Skip to main content

How to store last n-days of historical data in a partitioned table - second attempt

In the previous post, I've tried to reproduce the thinking process of how I redesigned the way historical data is stored in the relational database. The goal was to speed up daily maintenance tasks that age data. Dropping the oldest part of data would now take only milliseconds to execute. That was a huge success since with the previous solution the ageing task was running for minutes causing table-level locks and leading to drastic underperformance of the whole system.

Why that was not the best idea?

It's true that maintenance improvement was a success. It wasn't long before I realized introducing an additional column with rolling integer values by which the table had been partitioned maybe is a good idea to ease up moving the sliding window of data to another day but now writing ad-hoc queries in a way they would take advantage of partitioning is not straightforward hard. One would need to add an additional condition in each query on partition index column. Furthermore each time we would have to establish what's today's partition index value.

The tradeoff

If I were to do it again I would certainly not create an additional column with partitionIndex. I would rely directly on datetime2 column. The daily maintenance code would be way more complex but writing ad-hoc SQL queries would be as easy as possible.

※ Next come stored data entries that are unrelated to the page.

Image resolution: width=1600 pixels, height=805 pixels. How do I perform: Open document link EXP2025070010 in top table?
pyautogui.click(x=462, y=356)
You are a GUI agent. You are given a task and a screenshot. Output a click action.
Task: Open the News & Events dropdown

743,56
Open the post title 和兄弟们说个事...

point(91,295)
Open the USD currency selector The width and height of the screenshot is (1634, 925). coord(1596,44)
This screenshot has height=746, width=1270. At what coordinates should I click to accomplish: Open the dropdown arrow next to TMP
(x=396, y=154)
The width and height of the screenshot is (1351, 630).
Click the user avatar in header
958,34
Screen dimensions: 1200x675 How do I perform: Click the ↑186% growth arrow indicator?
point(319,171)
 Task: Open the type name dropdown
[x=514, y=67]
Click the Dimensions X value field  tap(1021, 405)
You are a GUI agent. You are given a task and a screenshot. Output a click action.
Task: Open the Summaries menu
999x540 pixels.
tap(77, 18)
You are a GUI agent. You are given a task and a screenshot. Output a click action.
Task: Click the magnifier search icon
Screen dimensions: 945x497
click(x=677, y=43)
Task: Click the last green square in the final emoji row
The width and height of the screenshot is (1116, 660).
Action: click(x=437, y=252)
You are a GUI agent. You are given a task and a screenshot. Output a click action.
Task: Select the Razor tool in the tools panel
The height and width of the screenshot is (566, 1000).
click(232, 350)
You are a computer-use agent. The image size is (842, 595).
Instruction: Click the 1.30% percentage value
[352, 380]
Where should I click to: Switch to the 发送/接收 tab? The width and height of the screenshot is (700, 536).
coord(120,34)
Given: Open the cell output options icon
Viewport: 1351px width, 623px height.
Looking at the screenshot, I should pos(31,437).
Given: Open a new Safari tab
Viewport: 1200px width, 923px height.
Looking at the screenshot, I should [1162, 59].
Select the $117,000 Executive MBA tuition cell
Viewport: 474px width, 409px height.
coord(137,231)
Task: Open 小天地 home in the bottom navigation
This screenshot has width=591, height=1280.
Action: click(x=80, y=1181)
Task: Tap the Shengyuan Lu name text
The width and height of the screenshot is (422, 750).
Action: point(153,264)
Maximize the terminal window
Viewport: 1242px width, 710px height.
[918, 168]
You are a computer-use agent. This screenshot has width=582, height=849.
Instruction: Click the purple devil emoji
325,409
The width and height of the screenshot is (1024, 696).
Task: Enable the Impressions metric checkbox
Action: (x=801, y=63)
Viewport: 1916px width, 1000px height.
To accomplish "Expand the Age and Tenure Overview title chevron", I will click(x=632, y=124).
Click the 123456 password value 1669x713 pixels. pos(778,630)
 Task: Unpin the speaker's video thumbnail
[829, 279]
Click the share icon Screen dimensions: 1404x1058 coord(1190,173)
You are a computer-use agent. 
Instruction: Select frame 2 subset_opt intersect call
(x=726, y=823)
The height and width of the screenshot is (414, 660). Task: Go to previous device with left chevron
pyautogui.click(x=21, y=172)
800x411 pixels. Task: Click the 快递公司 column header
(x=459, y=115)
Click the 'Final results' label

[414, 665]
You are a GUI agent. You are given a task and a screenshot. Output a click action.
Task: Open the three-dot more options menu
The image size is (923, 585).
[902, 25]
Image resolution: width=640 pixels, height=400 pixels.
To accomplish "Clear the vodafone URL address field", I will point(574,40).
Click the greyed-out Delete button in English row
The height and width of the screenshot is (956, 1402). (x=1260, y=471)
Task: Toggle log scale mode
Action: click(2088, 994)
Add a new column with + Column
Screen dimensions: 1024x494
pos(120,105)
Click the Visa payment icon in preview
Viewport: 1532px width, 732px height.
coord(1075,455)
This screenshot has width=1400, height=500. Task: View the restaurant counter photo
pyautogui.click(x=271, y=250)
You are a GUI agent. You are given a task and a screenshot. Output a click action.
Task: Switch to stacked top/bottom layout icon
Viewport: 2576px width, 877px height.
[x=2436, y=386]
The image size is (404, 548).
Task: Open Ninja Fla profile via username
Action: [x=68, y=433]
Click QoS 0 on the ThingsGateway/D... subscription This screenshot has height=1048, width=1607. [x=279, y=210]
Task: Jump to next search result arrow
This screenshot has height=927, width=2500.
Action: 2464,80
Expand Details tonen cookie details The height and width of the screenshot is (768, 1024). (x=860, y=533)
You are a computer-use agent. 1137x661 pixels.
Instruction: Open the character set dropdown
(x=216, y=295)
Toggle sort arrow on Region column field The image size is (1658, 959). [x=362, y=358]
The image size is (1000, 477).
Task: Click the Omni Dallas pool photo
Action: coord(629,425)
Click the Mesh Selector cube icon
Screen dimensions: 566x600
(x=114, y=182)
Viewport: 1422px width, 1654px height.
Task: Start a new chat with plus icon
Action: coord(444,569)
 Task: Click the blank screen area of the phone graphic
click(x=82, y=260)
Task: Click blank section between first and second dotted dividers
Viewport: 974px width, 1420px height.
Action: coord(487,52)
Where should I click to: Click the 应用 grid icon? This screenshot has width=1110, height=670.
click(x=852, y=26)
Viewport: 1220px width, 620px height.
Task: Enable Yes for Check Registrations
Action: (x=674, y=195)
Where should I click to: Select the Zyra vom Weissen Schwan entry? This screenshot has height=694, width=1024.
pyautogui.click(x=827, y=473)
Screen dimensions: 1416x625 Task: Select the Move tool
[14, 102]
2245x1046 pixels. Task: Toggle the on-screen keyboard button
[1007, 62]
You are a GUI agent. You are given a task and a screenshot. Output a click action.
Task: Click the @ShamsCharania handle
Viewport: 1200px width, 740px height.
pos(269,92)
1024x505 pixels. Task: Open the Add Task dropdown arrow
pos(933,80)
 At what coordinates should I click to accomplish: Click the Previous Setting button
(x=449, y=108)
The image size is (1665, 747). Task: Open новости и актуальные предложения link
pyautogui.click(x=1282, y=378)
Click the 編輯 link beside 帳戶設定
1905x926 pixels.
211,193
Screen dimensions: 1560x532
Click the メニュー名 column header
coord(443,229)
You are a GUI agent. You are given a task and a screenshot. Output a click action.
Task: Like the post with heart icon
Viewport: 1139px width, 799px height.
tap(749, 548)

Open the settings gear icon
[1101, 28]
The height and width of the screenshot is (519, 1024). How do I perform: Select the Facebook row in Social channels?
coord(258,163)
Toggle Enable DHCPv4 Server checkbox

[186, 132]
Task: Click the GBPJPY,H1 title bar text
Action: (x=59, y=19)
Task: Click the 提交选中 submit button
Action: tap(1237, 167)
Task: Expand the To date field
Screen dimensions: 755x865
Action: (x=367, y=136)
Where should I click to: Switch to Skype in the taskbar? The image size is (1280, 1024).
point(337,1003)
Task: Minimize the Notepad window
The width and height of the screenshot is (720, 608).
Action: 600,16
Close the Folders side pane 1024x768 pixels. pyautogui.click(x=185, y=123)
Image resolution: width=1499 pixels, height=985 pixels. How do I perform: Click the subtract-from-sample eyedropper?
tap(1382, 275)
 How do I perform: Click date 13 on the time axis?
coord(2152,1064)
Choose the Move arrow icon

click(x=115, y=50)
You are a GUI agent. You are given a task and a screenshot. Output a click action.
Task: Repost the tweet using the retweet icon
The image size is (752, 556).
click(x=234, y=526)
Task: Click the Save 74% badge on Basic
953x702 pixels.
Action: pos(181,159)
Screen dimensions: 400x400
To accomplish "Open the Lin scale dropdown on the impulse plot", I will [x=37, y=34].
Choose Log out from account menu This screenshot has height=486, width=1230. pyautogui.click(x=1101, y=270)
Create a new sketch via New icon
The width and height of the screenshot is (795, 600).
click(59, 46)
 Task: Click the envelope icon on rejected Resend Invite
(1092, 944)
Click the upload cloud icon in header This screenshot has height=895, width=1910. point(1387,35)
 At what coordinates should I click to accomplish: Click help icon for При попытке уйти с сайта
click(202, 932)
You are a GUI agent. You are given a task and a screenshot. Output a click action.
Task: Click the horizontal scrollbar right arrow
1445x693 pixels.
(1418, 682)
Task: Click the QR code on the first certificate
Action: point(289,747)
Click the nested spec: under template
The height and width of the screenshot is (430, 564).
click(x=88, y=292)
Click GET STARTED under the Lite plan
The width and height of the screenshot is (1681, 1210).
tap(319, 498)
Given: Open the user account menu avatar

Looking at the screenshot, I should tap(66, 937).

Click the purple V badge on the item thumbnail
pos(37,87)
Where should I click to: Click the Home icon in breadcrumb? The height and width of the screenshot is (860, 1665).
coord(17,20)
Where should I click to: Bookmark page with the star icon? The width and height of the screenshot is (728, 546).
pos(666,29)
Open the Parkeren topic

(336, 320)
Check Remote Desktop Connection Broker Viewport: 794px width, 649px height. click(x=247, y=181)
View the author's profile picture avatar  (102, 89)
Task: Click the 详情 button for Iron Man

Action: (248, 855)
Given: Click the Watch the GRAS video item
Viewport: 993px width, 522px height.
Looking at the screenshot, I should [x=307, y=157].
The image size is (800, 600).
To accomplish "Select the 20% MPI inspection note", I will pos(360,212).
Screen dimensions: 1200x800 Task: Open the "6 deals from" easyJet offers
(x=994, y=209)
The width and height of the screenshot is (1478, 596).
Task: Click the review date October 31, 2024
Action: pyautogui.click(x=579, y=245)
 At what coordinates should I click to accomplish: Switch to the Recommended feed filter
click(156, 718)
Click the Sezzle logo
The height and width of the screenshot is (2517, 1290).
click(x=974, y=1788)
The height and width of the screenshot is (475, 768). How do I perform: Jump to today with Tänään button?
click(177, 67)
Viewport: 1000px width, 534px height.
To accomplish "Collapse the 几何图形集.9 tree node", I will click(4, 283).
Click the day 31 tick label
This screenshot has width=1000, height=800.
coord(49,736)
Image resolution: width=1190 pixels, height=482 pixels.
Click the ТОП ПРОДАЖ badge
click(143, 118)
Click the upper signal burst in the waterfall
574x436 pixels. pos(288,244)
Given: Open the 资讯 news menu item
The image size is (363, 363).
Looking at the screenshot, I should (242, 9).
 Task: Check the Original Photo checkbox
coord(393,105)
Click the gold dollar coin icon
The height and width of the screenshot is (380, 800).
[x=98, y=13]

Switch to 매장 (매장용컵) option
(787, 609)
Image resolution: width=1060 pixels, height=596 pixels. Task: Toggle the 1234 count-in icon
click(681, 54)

Changes in daily maintenance stored procedure

Instead of simply truncating a single partition, every night we would have to:
  • Truncate the left-most partition
    TRUNCATE TABLE [HistoricalData] with (partitions (1));
  • Split the right-most partition with new boundary (an additional day)
    ALTER Partition Scheme HistoricalDataScheme NEXT USED PRIMARY;
    ALTER Partition Function HistoricalDataPF () SPLIT RANGE ('2020-07-03');
  • Merge the old partition with the new boundary
    ALTER Partition Function HistoricalDataPF() MERGE RANGE ('2020-05-30');

It definitely makes the maintenance code a more complexed - I've just shown an example but in order to really implement that solution we would have to automate the splitting/merge in a way the boundaries are dynamically calculated.

The recap

Let's summarize. We have a table called HistoricalData with among some others there is a referenceDate datetime2 column. We want to maintain 35 partitions with some full days of past data plus a working day.

The goal is to perform daily maintenance within milliseconds and speed up ad-hoc SQL queries.

Let's create an example table this time for the sake of this tutorial. Then let's create a partition scheme, partition function and then a clustered index based on that scheme.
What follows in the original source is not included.